→ Exercise brief
Copy out all lines of the listing below that hold "agent".

→ The data
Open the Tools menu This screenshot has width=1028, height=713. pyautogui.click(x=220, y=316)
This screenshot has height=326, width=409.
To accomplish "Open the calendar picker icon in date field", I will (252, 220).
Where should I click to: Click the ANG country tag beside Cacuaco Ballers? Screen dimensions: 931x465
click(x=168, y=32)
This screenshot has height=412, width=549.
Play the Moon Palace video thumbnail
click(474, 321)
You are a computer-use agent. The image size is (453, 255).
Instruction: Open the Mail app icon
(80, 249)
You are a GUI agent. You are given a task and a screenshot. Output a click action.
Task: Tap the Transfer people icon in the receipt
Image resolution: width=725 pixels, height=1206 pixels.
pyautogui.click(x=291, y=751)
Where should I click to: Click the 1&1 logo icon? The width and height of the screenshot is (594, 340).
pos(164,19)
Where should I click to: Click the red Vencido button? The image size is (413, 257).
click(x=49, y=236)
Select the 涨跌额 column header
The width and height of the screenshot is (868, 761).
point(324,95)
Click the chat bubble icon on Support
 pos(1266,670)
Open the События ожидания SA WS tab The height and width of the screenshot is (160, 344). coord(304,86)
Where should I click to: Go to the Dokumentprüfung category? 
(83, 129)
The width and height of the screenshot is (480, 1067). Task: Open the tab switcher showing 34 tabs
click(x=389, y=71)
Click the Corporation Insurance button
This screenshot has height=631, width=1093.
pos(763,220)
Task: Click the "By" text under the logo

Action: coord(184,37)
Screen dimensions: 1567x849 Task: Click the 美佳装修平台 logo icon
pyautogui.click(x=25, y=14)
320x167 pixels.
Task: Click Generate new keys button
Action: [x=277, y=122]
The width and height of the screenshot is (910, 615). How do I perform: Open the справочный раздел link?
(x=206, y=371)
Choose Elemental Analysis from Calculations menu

→ Answer to this task
You are a computer-use agent. The image size is (453, 255).
You are a GUI agent. You are given a task and a screenshot. Output a click action.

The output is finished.